____ PAGE TEXT

An article titled Vancouver Politics by Paul Tennant in The Vancouver Book (1976), describes the entry of TEAM onto the civic political scene in 1968. TEAM, wrote Tennant, “sought to be a moderate reform group appealing to persons of all political ideologies.”

On their left was COPE (the Committee of Progressive Electors), also formed in 1968, and on their right was the NPA (the Non-Partisan Association), which had been a power in city politics for nearly four decades, and which “held that the affairs of the city should be run by those with the necessary knowledge and experience, i.e., those with a professional-managerial background, in order to run the city in a business-like way.”

The reformers, on the other hand, “felt that civic decision-making should be open to the public, with leadership coming from a cross-section of the population, and rule going to the working class majority. This group was concerned about land use, they advocated city control, and preferred to structure politics around the neighborhood concept.”

________
____ RAW DATA

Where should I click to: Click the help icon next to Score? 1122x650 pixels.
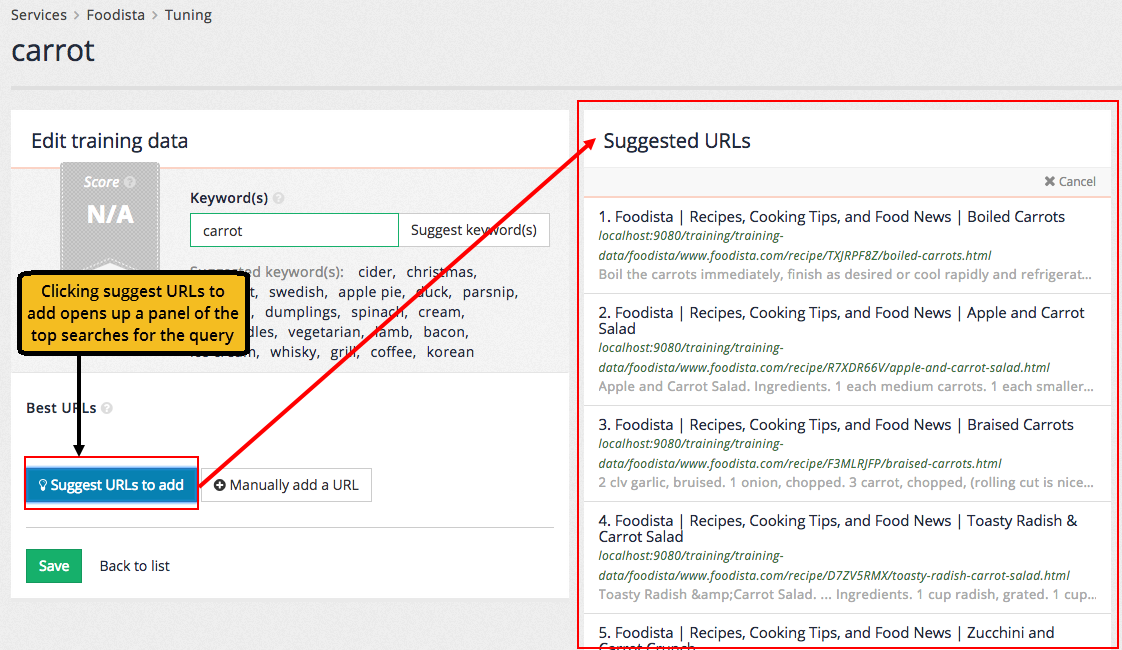(130, 182)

________

SHORT PROBLEM A:
In the text on Vancouver civic politics, why did the NPA hold that the city's affairs should be run by people with a professional-managerial background?
SHORT PROBLEM B:
Carry on the passage about Vancouver civic politics from its final sentence.

TASK RESPONSE A:
The NPA believed that people with the necessary knowledge and experience, meaning a professional-managerial background, should run the city's affairs so that the city would be run in a business-like way.

TASK RESPONSE B:
Quote OF THE DAY

“It was very diverse, and we got together by word of mouth. There were professors, business people, labor, lawyers and from all across the city. It was a coalescing of people around the idea we should do something.” – former City Councillor Setty Pendakur on the formation Vancouver’s reform movement and its political manifestation – TEAM – came into being in the late 1960’s and early 1970’s.